Top of EXCERPT
But President Trump has already indicated that his Administration should not be expected to cooperate fully with these oversight provisions.  In a signing statement, President Trump said: “I do not understand, and my Administration will not treat, this provision as permitting the [inspector general] to issue reports to the Congress without the presidential supervision required.”

And late last Friday, the President announced that he plans to name as the new Special Inspector General someone who is currently serving in the White House Counsel’s Office.  The move hardly inspires confidence that this new Inspector General will have the independence from the White House that is warranted.

These indications of White House resistance to vigorous oversight are not surprising. Over the past three years this President and his administration have engaged in what the-late Representative Elijah Cummings described as an “unprecedented level of stonewalling, delay and obstruction” with respect to congressional oversight requests.  Among many other things, he has sued to try to prevent his accounting firms from complying with valid congressional subpoenas, and Secretary Mnuchin has refused to comply with a congressional request for the President’s taxes.
Bottom of EXCERPT
◆ **WORK INSTRUCTION 1**
According to the excerpt on oversight, what did Secretary Mnuchin refuse to comply with?
◆ **WORK INSTRUCTION 2**
Please update part of the excerpt on oversight: begin at the words "And late last" and stop after "that is warranted.", changing "Friday" to "Thursday".
◆ **WORK INSTRUCTION 3**
Name every person mentioned by name in the excerpt on oversight.
The listing plays no part in this.
Top of DATASET CONTENT
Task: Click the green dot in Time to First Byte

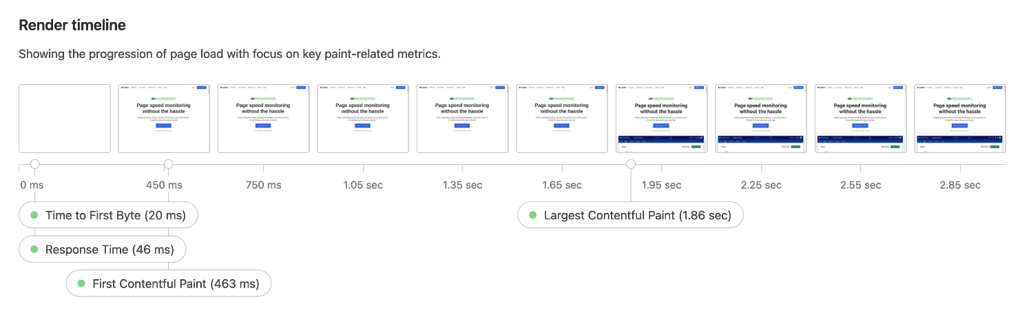Action: [x=34, y=215]
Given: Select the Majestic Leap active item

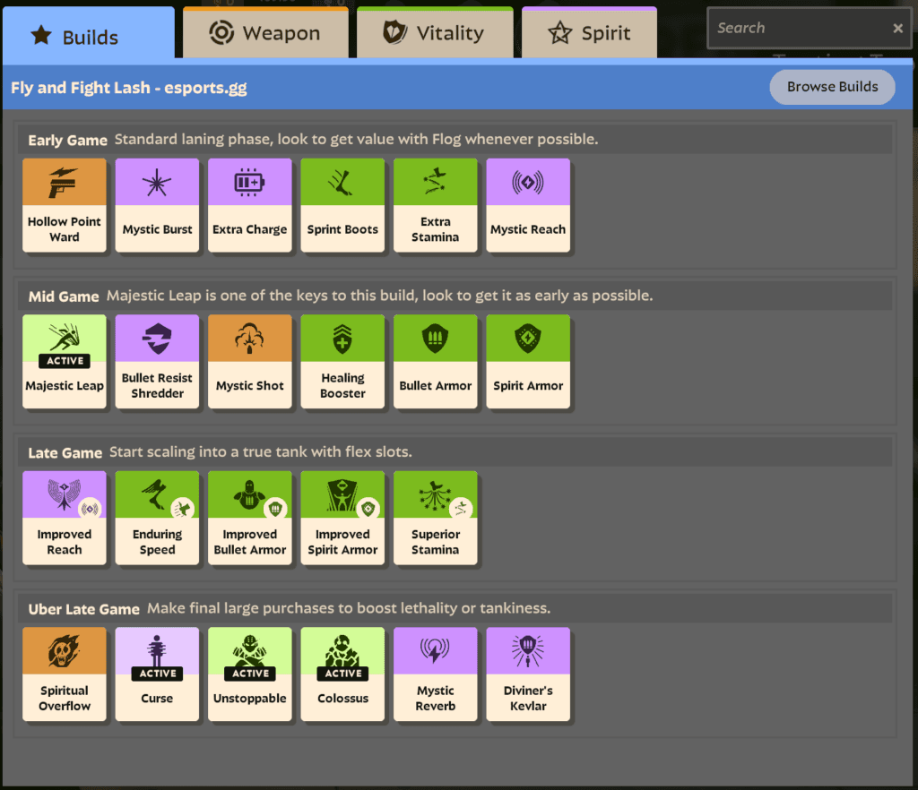Looking at the screenshot, I should (65, 361).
Bottom of DATASET CONTENT
◆ **SOLUTION 1**
A congressional request for the President's taxes.

◆ **SOLUTION 2**
And late last Thursday, the President announced that he plans to name as the new Special Inspector General someone who is currently serving in the White House Counsel’s Office.  The move hardly inspires confidence that this new Inspector General will have the independence from the White House that is warranted.

◆ **SOLUTION 3**
President Trump, Elijah Cummings, Secretary Mnuchin